--- Passage ---

Archive for the 'A. C. Pigou' Category

Krugman on Mr. Keynes and the Moderns

UPDATE: Re-upping this slightly revised post from July 11, 2011

Paul Krugman recently gave a lecture “Mr. Keynes and the Moderns” (a play on the title of the most influential article ever written about The General Theory, “Mr. Keynes and the Classics,” by another Nobel laureate J. R. Hicks) at a conference in Cambridge, England commemorating the publication of Keynes’s General Theory 75 years ago. Scott Sumner and Nick Rowe, among others, have already commented on his lecture. Coincidentally, in my previous posting, I discussed the views of Sumner and Krugman on the zero-interest lower bound, a topic that figures heavily in Krugman’s discussion of Keynes and his relevance for our current difficulties. (I note in passing that Krugman credits Brad Delong for applying the term “Little Depression” to those difficulties, a term that I thought I had invented, but, oh well, I am happy to share the credit with Brad).

---

Reproduce word for word the portion of the post on Krugman's lecture about Keynes, starting with "Paul Krugman recently" and going on through "credit with Brad).".

--- Extracted data ---

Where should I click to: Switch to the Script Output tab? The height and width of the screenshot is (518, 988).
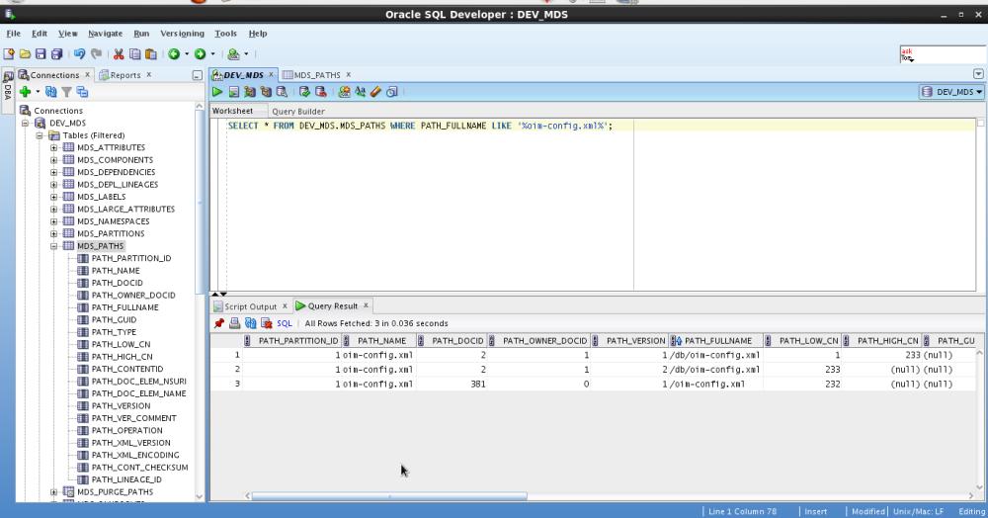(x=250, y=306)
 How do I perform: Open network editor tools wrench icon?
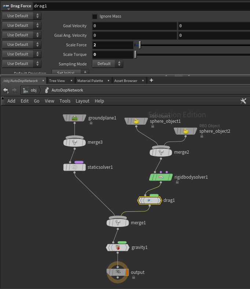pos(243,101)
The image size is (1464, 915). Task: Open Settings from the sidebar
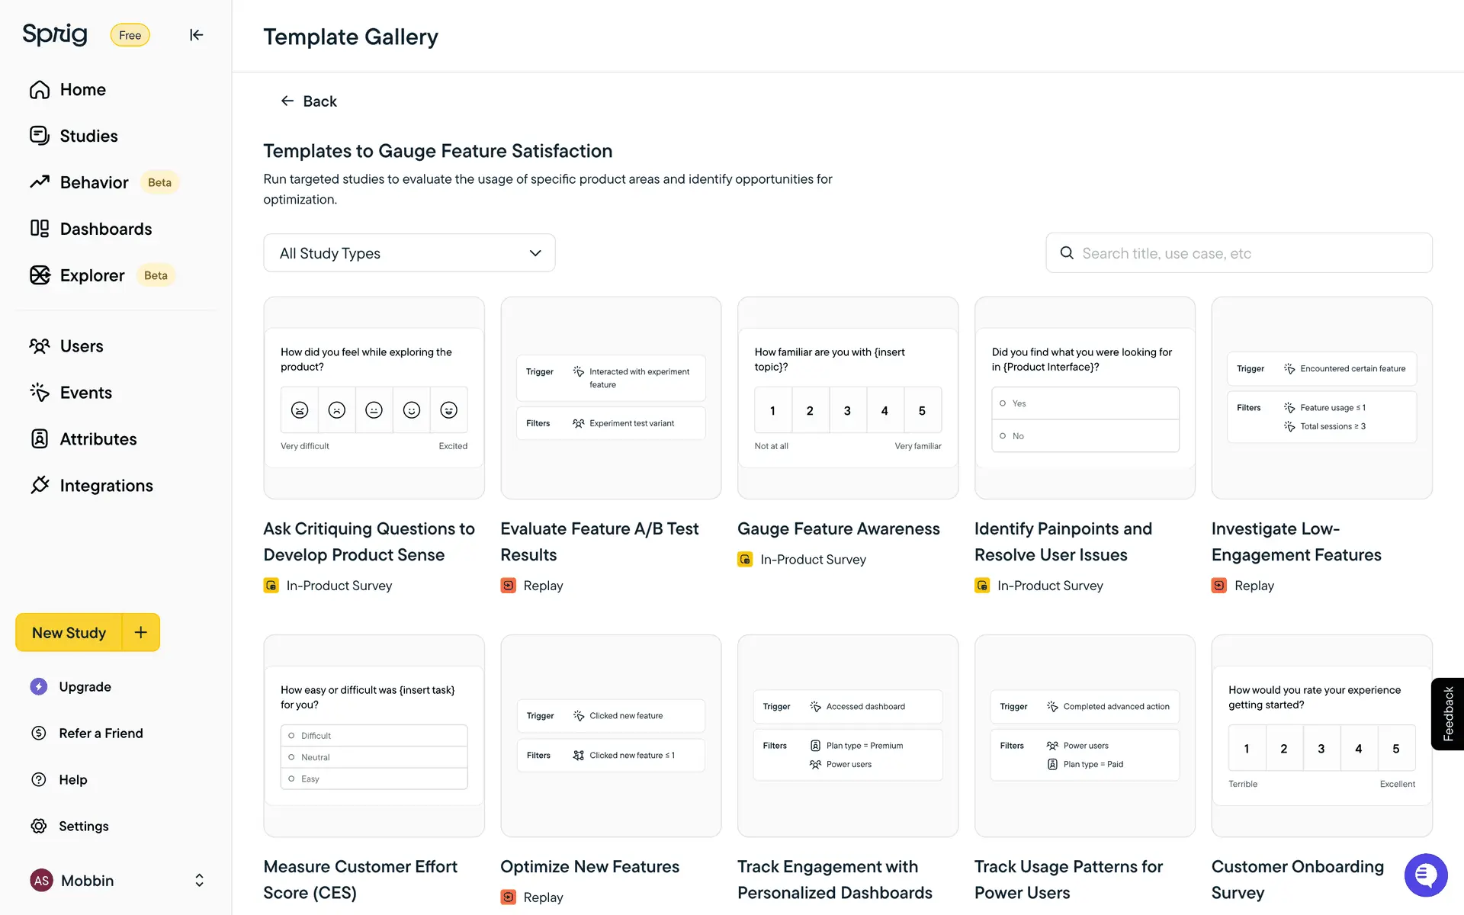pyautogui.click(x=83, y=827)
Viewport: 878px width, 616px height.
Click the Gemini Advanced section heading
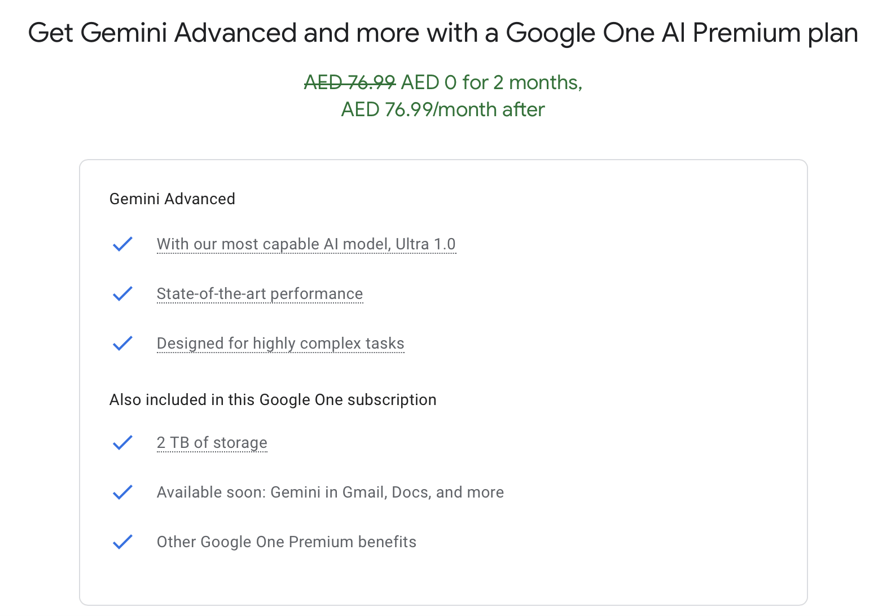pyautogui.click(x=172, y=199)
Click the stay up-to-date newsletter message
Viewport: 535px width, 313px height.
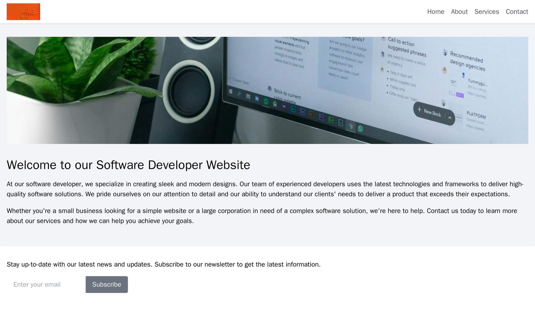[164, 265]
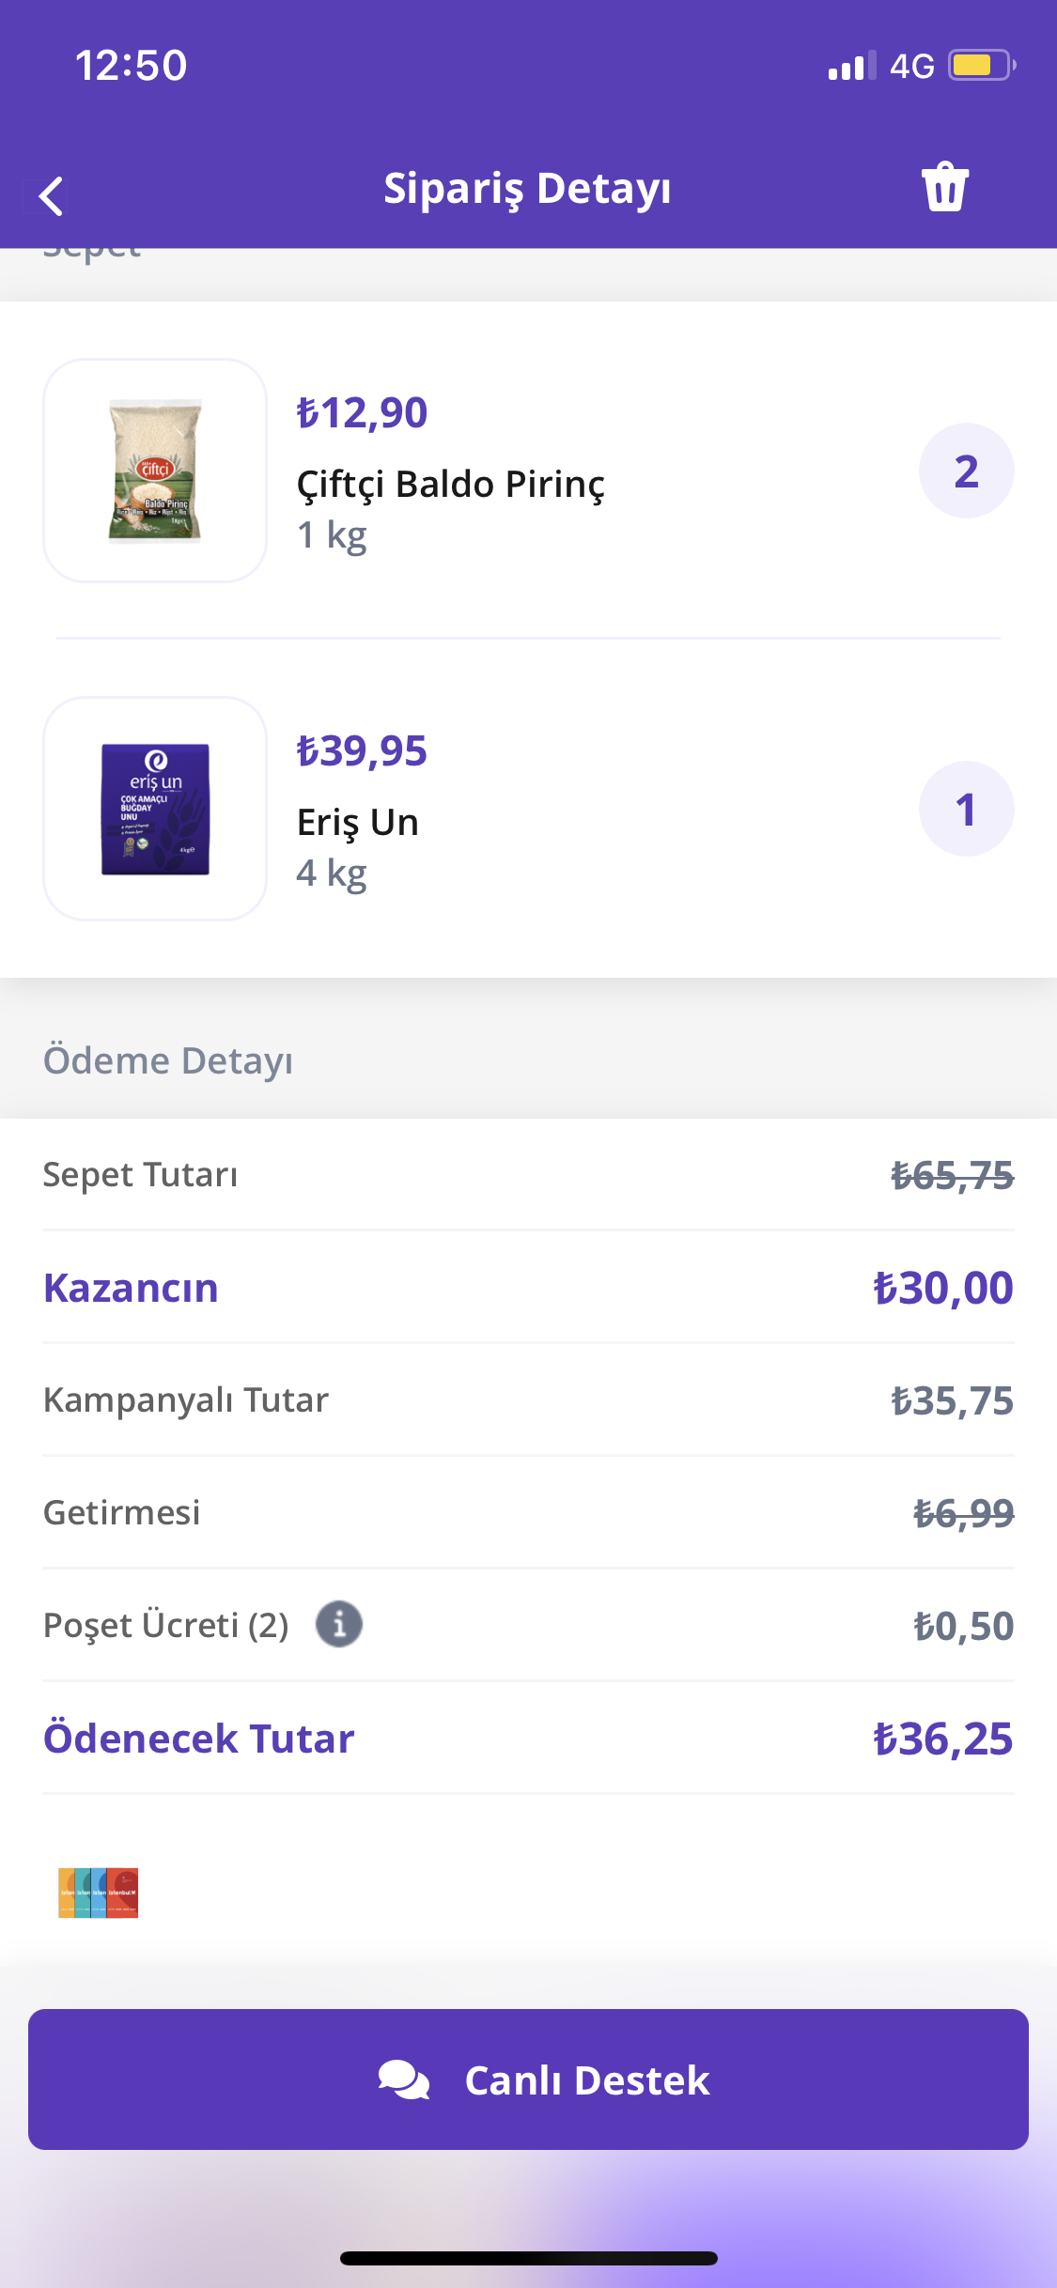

---

# Result of this exercise
Paul Krugman recently gave a lecture “Mr. Keynes and the Moderns” (a play on the title of the most influential article ever written about The General Theory, “Mr. Keynes and the Classics,” by another Nobel laureate J. R. Hicks) at a conference in Cambridge, England commemorating the publication of Keynes’s General Theory 75 years ago. Scott Sumner and Nick Rowe, among others, have already commented on his lecture. Coincidentally, in my previous posting, I discussed the views of Sumner and Krugman on the zero-interest lower bound, a topic that figures heavily in Krugman’s discussion of Keynes and his relevance for our current difficulties. (I note in passing that Krugman credits Brad Delong for applying the term “Little Depression” to those difficulties, a term that I thought I had invented, but, oh well, I am happy to share the credit with Brad).